Context: Technical Debt is a metaphor used to describe code that is "not quite right." Although TD studies have gained momentum, TD has yet to be studied as thoroughly in non-Object-Oriented (OO) or scientific software such as R. R is a multi-paradigm programming language, whose popularity in data science and statistical applications has amplified in recent years. Due to R's inherent ability to expand through user-contributed packages, several community-led organizations were created to organize and peer-review packages in a concerted effort to increase their quality. Nonetheless, it is well-known that most R users do not have a technical programming background, being from multiple disciplines. Objective: The goal of this study is to investigate TD in the peer-review documentation of R packages led by rOpenSci. Method: We collected over 5000 comments from 157 packages that had been reviewed and approved to be published at rOpenSci. We manually analyzed a sample dataset of these comments posted by package authors, editors of rOpenSci, and reviewers during the review process to investigate the TD types present in these reviews. Results: The findings of our study include (i) a taxonomy of TD derived from our analysis of the peer-reviews (ii) documentation debt as being the most prevalent type of debt (iii) different user roles are concerned with different types of TD. For instance, reviewers tend to report some TD types more than other roles, and the TD types they report are different from those reported by the authors of a package. Conclusion: TD analysis in scientific software or peer-review is almost non-existent. Our study is a pioneer but within the context of R packages. However, our findings can serve as a starting point for replication studies, given our public datasets, to perform similar analyses in other scientific software or to investigate the rationale behind our findings.

Kazi Zakia Sultana, Zadia Codabux, Byron Williams

Context: Security is vital to software developed for commercial or personal use. Although more organizations are realizing the importance of applying secure coding practices, in many of them, security concerns are not known or addressed until a security failure occurs. The root cause of security failures is vulnerable code. While metrics have been used to predict software vulnerabilities, we explore the relationship between code and architectural smells with security weaknesses. As smells are surface indicators of a deeper problem in software, determining the relationship between smells and software vulnerabilities can play a significant role in vulnerability prediction models.

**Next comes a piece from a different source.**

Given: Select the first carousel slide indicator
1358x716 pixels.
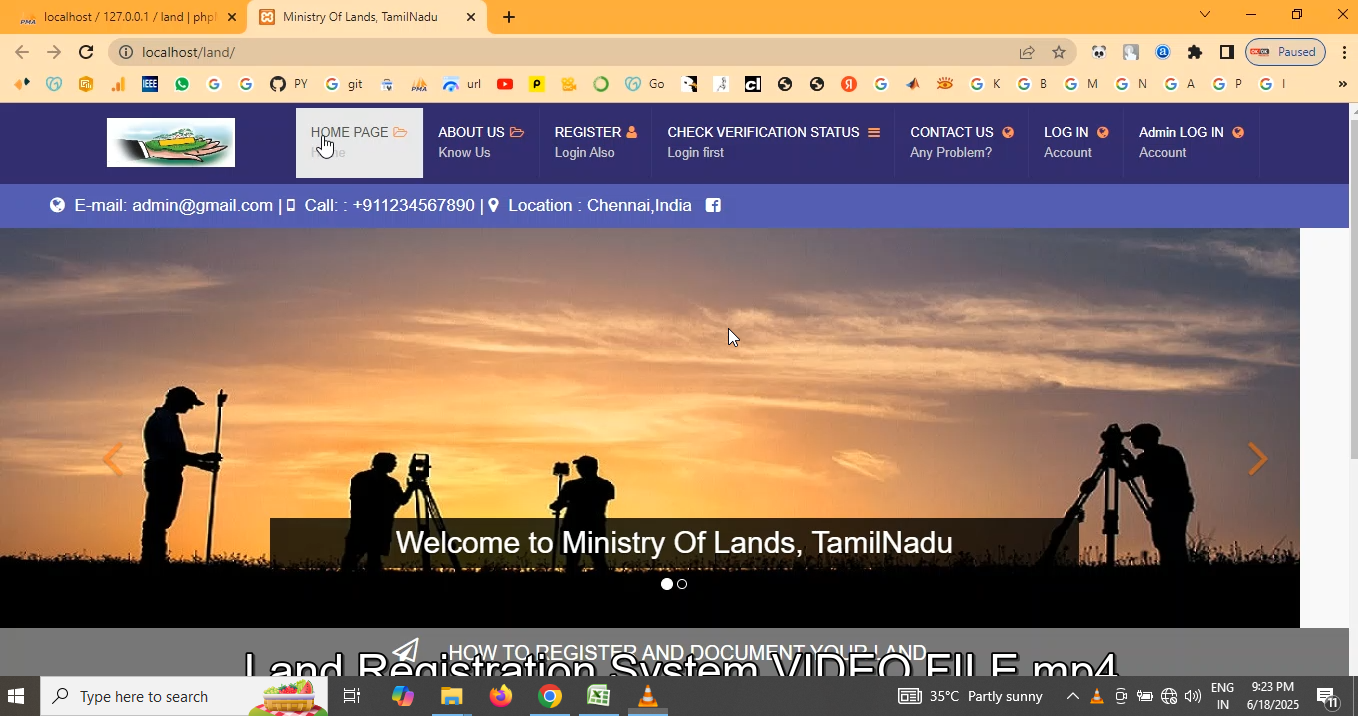Looking at the screenshot, I should pos(667,584).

Objective: This study explores the relationship between smells and software vulnerabilities to identify the smells. Method: We extracted the class, method, file, and package level smells for three systems: Apache Tomcat, Apache CXF, and Android. We then compared their occurrences in the vulnerable classes which were reported to contain vulnerable code and in the neutral classes (non-vulnerable classes where no vulnerability had yet been reported). Results: We found that a vulnerable class is more likely to have certain smells compared to a non-vulnerable class. God Class, Complex Class, Large Class, Data Class, Feature Envy, Brain Class have a statistically significant relationship with software vulnerabilities. We found no significant relationship between architectural smells and software vulnerabilities. Conclusion: We can conclude that for all the systems examined, there is a statistically significant correlation between software vulnerabilities and some smells.

Zadia Codabux, Christopher Dutchyn

Context: Technical Debt needs to be managed to avoid disastrous consequences, and investigating developers' habits concerning technical debt management is invaluable information in software development. Objective: This study aims to characterize how developers manage technical debt based on the code smells they induce and the refactorings they apply. Method: We mined a publicly-available Technical Debt dataset for Git commit information, code smells, coding violations, and refactoring activities for each developer of a selected project. Results: By combining this information, we profile developers to recognize prolific coders, highlight activities that discriminate among developer roles (reviewer, lead, architect), and estimate coding maturity and technical debt tolerance.